From those according to their ability, to those according to their need.
It makes me sick. I shrug Utopia and all that it represents. Death.
Cheers
Thank you for your comment. I notice your use of the passive voice: "you are seen [by some group] as nothing more..." I think what you're saying is you don't care what that unnamed group sees you as, and I agree completely. There are countless groups who see you as all kinds of things.
First of all, remember that Galt's Gulch in the NOVEL, is a respite until the collapse of the moocher's world. That happens and Galt and all the others start back into the world at the end of the novel to remake it in a producers' construct..

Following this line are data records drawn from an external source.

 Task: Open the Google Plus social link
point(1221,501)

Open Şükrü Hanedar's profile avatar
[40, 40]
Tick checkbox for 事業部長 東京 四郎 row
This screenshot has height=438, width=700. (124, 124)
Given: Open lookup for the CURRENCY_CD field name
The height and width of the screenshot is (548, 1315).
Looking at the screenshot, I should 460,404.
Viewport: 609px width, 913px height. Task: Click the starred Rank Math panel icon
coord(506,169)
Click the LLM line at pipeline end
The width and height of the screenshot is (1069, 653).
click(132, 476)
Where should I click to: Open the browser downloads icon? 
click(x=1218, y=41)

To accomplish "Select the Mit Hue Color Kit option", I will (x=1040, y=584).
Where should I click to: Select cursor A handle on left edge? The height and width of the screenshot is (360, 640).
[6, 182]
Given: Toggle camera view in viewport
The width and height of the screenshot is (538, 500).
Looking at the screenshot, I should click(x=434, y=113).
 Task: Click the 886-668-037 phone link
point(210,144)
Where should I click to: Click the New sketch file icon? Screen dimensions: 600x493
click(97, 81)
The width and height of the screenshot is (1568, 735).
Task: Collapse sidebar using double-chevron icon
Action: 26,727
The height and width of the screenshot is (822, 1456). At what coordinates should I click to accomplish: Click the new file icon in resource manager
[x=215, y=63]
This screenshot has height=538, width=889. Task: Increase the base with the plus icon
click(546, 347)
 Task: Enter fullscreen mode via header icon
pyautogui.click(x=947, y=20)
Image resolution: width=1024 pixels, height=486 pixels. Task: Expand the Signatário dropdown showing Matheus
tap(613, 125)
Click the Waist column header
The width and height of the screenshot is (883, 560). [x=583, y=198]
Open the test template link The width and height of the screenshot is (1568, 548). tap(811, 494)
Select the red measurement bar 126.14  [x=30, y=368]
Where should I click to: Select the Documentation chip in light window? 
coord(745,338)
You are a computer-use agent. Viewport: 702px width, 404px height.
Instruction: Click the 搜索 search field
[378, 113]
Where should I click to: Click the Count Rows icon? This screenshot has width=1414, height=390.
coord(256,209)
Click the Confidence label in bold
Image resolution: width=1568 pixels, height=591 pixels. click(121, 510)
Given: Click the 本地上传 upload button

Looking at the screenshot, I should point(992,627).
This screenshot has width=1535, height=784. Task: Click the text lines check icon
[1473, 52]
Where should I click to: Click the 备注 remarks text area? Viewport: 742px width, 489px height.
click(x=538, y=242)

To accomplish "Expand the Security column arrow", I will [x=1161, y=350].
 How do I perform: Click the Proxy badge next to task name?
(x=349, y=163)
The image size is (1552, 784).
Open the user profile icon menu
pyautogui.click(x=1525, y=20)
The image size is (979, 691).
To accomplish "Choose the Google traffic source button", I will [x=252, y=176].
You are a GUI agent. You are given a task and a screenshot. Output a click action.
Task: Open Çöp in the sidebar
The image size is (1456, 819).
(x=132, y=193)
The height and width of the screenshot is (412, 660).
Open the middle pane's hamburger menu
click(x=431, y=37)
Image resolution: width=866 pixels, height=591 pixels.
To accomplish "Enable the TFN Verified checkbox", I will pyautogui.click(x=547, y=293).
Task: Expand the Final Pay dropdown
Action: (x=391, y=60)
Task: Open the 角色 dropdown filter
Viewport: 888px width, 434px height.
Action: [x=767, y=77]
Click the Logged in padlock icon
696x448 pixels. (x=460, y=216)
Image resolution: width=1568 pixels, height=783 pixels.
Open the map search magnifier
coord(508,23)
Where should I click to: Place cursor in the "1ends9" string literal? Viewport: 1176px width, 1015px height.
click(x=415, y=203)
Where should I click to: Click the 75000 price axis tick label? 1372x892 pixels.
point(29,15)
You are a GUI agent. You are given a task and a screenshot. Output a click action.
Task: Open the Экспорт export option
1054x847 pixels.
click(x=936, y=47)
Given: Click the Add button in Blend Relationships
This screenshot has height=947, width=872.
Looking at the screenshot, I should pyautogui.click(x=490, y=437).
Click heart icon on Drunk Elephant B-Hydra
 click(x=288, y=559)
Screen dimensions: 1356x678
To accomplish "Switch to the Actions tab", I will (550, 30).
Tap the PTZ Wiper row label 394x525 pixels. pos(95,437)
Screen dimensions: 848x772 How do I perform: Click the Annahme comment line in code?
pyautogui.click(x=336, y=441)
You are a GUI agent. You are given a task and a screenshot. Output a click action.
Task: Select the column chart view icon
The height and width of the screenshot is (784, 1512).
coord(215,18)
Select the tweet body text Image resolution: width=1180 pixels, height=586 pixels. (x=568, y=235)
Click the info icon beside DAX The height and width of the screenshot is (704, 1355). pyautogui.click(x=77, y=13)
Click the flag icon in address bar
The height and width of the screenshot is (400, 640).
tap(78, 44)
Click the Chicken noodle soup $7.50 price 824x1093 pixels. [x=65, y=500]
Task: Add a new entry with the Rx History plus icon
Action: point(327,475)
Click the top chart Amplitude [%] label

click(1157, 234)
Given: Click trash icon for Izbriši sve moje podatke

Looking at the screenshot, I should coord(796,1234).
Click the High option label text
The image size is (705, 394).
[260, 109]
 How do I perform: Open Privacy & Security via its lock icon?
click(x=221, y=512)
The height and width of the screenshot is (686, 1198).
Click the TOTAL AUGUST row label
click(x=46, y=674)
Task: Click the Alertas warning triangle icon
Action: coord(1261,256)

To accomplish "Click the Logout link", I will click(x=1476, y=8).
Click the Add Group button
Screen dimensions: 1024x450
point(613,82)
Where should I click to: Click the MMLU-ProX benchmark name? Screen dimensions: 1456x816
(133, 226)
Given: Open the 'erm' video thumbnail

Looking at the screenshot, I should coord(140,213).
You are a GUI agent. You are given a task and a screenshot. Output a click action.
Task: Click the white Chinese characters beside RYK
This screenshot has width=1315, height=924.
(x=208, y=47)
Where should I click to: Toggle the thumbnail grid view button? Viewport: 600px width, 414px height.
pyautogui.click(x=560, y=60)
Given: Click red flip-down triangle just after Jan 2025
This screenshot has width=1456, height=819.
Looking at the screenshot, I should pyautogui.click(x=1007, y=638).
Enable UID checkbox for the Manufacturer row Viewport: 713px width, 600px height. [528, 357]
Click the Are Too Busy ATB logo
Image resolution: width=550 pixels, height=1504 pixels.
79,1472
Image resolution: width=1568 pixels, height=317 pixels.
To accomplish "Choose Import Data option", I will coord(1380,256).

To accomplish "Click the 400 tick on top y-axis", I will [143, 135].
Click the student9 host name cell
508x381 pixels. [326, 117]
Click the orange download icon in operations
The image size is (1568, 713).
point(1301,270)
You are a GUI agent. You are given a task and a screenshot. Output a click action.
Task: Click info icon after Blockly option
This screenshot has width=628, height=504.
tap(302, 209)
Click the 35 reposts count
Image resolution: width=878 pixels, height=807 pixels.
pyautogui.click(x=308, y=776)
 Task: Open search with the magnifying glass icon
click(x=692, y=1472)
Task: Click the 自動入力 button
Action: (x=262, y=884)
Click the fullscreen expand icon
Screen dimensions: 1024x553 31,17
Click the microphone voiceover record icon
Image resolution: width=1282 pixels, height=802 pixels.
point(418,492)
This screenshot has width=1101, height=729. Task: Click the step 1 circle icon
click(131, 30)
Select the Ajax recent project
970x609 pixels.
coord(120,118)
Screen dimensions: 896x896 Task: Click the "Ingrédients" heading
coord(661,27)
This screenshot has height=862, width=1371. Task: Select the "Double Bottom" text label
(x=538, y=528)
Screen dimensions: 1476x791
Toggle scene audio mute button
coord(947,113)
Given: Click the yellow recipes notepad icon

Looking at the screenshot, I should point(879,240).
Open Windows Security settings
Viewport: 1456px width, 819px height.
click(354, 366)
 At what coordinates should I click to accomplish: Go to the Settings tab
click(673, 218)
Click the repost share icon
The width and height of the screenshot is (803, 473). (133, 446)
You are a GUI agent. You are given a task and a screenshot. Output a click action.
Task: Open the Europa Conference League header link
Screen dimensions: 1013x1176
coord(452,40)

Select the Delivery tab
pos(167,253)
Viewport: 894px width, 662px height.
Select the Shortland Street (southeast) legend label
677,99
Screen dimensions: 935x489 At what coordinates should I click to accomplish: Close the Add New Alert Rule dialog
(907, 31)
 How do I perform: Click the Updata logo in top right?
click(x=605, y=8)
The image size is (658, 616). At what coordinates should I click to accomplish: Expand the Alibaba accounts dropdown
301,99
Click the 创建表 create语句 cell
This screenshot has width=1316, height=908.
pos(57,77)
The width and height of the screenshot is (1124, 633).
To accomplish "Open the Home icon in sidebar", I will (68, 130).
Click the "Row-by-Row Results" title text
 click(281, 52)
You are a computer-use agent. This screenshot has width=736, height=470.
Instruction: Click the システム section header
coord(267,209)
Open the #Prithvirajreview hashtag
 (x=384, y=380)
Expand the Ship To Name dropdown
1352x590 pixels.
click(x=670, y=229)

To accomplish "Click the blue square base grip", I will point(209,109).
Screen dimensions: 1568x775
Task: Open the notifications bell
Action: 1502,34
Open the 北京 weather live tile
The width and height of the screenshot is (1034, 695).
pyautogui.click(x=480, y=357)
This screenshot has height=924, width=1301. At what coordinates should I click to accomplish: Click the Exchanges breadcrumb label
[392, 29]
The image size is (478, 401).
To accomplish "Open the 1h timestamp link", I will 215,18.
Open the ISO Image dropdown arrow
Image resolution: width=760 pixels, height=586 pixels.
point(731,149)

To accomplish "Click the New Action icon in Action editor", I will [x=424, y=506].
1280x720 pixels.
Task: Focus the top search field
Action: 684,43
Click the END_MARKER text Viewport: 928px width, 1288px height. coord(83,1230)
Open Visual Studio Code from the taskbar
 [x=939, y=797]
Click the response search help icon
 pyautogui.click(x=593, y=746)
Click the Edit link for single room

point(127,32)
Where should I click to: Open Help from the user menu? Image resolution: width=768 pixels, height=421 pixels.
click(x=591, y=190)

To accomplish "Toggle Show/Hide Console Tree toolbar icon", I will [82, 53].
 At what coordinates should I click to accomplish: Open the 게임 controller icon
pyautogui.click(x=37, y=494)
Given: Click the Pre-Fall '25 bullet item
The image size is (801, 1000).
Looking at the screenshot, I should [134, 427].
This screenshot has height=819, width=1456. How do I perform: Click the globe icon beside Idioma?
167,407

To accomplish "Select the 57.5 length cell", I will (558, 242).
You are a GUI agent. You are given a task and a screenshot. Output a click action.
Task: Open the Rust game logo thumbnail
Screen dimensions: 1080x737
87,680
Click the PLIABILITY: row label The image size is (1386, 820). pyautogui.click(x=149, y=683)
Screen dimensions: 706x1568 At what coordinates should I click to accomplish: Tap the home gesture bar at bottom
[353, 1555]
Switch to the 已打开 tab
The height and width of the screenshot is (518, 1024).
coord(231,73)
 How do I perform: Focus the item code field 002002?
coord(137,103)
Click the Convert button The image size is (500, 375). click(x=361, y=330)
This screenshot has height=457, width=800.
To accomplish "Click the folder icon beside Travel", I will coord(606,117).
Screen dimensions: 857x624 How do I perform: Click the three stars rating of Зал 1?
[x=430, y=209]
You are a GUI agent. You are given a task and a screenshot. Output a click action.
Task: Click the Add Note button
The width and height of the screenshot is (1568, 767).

So, essentially we have to face the realities of the real world. As I see it, the US will descend into an England social-welfare type state. Democracy favors the will of the masses. Social-welfare programs over individual responsibility/self-realization. That is, the primary purpose of the politician under the current democratic construct is to get re-elected.. The easiest way for that, as we see, is pass social-welfare programs to get re-elected
The bottom line for that is TERM LIMITS FOR ALL POLITICIANS. The only question is if enough of us are smart enough to get enough people together to get that accomplished.
To save the founding principles of the United States. Written on this July 4 weekend from Philadelphia, Pennsylvania.
Harry M
I have had things happen in my life over the past decade that have made me sure that if you're a working middle-class family man in America you are seen as nothing more than livestock and a source of revenue. I have adjusted my life in response in my own style of going Galt. I no longer participate in charity. I actually work more, but that's because I am self-employed. I do it only to help me, my wife and kids. Some of the work I do places me in a very good place, financially.
Being awake may be the first step in going Galt, in my case.